> _REQUIRED ACTION A_: In the sermon on the parable, which theologian does the preacher name as someone he respects?
> _REQUIRED ACTION B_: Go on with the sermon on the parable, picking up after its final sentence.

> _SELECTED PASSAGE_:
────────────────────

Absurdity – The Rev. Stanford Adams – Church Building

November 19, 2017

    Our collect – the prayer just before we have our readings – rotates on an annual basis, so you’ll hear each collect once a year. The collect sets a theme for the service. Some are more general than others but today’s is rather focused. The prayer asks that we might have the wisdom to “hear, read, mark, learn and inwardly digest” the Holy Scriptures.

    It’s an appropriate prayer today: our Gospel requires some thought before we can inwardly digest its meaning.

    Jesus tells us a parable, and it’s one that I find a little jarring. The parable seems to reward risk-taking without in fact acknowledging that risk-taking involves risk. The punishment for the slave who safeguards his money seems out of proportion. And the parable contains a one-liner – “to all those who have, more will be given…but from those who have nothing, even what they have will be taken away” – a one-liner that appears to undercut a basic current of the Gospel message.[1]

    This isn’t the only one of Jesus’ parables, Jesus’ stories, that seems startling and sometimes even confusing. And that is, at least in part, the very purpose of the story. And I want to acknowledge on this Sunday when we opened our service praying that we might have wisdom to read, mark, learn, and inwardly digest the Bible – I want to acknowledge that this task is hard. Like most things that are richly rewarding, it’s not easy.

    Parables don’t admit to a meaning that applies uniformly for us; they don’t really admit to any one meaning. They are not stories that serve up in the words of one author “pre-packaged meaning.”[2] You couldn’t simply replace the story with a sentence or two summary of key take-away points. A parable isn’t a “disposable container” says one author.[3]

    A theologian that I respect – Peter Rollins – says that our task in reading a parable is not necessarily to find a meaning but to “wrestle with [the parable] and [be] transformed by it.” [4]  And today’s parable causes some wrestling.

────────────────────

> _EXCERPTED DATA_:
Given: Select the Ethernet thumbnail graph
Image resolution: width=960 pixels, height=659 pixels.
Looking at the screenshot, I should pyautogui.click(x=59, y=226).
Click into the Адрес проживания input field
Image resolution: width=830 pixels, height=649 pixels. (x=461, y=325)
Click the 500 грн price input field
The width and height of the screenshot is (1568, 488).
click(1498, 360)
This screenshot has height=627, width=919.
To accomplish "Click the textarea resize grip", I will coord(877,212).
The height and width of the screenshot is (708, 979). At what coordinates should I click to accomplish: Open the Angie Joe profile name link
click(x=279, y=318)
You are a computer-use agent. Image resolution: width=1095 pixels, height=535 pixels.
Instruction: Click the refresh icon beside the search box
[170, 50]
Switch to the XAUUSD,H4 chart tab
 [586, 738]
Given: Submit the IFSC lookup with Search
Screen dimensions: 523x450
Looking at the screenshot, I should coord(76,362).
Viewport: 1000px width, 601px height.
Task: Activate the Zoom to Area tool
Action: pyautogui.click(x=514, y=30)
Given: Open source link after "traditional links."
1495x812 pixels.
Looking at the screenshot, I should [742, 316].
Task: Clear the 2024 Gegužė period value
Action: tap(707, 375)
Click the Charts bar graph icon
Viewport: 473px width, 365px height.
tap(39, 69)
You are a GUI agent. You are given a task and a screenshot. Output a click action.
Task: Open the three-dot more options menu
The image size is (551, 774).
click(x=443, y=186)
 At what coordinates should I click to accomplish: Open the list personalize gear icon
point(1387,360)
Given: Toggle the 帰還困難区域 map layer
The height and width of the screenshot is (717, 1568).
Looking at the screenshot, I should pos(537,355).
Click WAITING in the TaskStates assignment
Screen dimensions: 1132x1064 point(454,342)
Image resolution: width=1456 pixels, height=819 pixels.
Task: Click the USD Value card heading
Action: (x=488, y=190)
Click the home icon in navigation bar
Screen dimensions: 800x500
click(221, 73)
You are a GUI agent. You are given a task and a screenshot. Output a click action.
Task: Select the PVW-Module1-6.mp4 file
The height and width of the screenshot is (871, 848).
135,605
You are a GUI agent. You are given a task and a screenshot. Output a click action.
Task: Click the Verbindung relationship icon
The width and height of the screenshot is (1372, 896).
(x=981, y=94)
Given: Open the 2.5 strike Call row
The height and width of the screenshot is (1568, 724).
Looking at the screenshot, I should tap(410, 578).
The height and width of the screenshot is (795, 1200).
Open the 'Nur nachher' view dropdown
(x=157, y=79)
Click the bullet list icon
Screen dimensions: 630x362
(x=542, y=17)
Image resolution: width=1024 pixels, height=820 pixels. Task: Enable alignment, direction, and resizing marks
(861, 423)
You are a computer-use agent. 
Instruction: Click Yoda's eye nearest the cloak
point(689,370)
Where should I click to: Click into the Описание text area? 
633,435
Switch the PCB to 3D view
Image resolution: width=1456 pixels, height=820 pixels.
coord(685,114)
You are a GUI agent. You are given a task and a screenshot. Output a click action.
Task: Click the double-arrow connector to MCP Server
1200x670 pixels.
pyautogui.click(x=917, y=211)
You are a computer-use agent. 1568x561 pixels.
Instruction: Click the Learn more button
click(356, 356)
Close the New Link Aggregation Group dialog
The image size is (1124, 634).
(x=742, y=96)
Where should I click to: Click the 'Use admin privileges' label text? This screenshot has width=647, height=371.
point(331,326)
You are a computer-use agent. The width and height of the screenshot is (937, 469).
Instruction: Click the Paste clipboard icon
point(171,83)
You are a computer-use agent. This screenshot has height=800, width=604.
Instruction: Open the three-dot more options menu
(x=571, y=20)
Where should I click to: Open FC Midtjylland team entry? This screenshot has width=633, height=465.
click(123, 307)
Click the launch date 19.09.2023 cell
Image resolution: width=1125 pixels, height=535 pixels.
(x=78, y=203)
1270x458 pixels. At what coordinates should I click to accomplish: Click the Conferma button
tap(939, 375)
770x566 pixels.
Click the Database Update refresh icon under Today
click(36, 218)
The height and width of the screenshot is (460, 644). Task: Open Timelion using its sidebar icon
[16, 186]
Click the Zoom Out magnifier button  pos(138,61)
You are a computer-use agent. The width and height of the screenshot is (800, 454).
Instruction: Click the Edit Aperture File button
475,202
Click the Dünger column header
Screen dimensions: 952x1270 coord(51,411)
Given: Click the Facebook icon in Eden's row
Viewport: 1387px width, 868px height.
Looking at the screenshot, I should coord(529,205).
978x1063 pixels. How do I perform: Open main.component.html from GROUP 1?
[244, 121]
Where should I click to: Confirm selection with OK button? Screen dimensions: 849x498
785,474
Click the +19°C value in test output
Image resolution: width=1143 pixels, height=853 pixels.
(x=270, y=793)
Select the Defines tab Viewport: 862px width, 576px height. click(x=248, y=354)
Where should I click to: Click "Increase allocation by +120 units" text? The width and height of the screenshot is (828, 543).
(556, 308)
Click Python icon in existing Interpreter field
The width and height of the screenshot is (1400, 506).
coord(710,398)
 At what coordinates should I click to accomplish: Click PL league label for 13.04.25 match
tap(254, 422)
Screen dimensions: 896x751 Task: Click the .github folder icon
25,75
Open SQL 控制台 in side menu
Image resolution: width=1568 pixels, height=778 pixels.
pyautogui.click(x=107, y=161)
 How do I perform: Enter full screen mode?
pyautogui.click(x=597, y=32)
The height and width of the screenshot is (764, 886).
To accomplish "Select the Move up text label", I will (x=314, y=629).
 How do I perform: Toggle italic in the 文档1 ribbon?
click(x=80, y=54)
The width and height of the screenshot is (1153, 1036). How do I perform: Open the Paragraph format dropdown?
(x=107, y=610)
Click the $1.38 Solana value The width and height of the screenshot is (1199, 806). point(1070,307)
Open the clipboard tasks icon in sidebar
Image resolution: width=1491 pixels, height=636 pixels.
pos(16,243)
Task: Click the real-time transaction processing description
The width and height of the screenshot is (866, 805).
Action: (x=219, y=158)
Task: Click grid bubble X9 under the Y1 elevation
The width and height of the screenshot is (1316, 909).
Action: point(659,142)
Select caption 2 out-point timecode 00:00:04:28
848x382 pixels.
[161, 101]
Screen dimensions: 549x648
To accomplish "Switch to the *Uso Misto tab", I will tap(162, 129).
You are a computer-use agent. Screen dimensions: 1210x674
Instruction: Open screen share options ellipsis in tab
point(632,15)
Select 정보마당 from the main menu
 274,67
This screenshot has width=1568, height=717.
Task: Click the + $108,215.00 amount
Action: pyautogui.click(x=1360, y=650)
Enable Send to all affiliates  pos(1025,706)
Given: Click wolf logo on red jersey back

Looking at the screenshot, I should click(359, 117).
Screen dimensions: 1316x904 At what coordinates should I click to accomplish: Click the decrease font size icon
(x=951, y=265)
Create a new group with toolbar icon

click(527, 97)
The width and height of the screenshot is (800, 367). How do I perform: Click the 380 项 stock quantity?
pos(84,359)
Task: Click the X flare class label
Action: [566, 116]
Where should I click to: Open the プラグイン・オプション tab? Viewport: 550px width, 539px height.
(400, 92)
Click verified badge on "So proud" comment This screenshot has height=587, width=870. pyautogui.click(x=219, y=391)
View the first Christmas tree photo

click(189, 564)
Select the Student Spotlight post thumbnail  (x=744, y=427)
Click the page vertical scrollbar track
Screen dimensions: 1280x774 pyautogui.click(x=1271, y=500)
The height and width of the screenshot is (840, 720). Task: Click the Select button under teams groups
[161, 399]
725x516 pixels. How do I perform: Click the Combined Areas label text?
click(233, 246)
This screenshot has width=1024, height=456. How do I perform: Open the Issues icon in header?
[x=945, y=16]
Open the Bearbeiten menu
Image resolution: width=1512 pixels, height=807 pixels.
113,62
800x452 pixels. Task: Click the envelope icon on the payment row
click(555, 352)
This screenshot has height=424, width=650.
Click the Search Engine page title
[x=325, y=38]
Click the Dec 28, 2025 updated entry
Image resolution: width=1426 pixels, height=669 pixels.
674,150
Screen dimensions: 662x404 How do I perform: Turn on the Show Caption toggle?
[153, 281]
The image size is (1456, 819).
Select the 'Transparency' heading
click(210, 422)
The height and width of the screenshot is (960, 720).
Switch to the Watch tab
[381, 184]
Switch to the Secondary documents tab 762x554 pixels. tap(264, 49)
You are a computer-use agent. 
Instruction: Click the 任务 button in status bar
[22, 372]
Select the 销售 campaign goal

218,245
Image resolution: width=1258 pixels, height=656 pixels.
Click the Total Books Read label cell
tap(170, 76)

────────────────────

> _WRITTEN ANSWER A_: Peter Rollins

> _WRITTEN ANSWER B_:
    I’m good at developing narratives for myself that produce meaning for me. I’ve told myself that I can build meaning for me by being competent at what I do, by how much money I make, by the outcomes in my kids lives – where they go to school, their extra-curricular activities. When I’m honest, these are more than just things that make me happy, but they are things in which I invest meaning. I could keep going with my list, I’m sure you have your own list too.

    But then there are setbacks, failures, that happen through no fault of mine. I took all the right steps for the business to succeed, but I can’t get it off the ground. Why am I the one who is sick? I’m a good person, why did my marriage fail? And the explanations – particularly those that have a religious flavor to them: it’s what God wanted for you, your sin caused the disease – those explanations are downright wrong.

    Our lives confront us – not every day but often spectacularly when they do – our lives confront us with the absurd. With those things that don’t have an explanation. And Rollins says that Christianity too confronts us with the absurd. It’s absurd for God to be crucified on a cross. Crucifixion that marked an outsider, the powerless, a criminal. And God dies on the cross. It’s absurd.

    The theologian I’ve been quoting, he says that “God is what pierces through the worlds we’ve made…not with prepackaged thought but with a challenge for us to move more deeply into reality.”[5] The God of this absurd crucifixion is what pokes holes in our ways of making meaning.

    The default for me is to make God a bigger version of me. God shares my values except more deeply and consistently; God lives like I do except on a bigger scale. God is like us “except with a megaphone,” is how the theologian I’ve been quoting puts it.[6]

    Then there are parables that introduce a kind of disruption into the picture. They turn the picture upside down. Then there’s the crucifixion where God dies as a criminal. And there’s the illness, or the bankruptcy, or the divorce when we’ve done it all correctly but the plan we’re following falls apart and what’s left is absurd. Perhaps you’ve had times like these where it felt like you couldn’t find the bottom, there was no floor under your feet.

    God disrupts our ways of making meaning, and a new kind of meaning enters.

    We packed more than 30,000 meals at our 10:30 service today. We packed them so that they could be shipped to parts of the world where there are people without enough to eat. The food we pack will feed lots of folks for a little while. And it’s really a gesture on our part.

    I’ve never worried about not having enough to eat. It’s shocking, isn’t it, with our economic security and affluence that people unlucky enough to be born into a war zone or unlucky enough to be born on the other side of town might not have enough to eat. Compare that with our abundance and it’s absurd.

    And that’s perhaps the most powerful part of what we’re doing this today. Facing into the absurdity – one that nearly every other day of my life I get to ignore – facing into that absurdity that perhaps will allow new meaning to break through for us. Meaning that comes from packing some meals wondering about the absurdity that lies underneath our need to do it at all.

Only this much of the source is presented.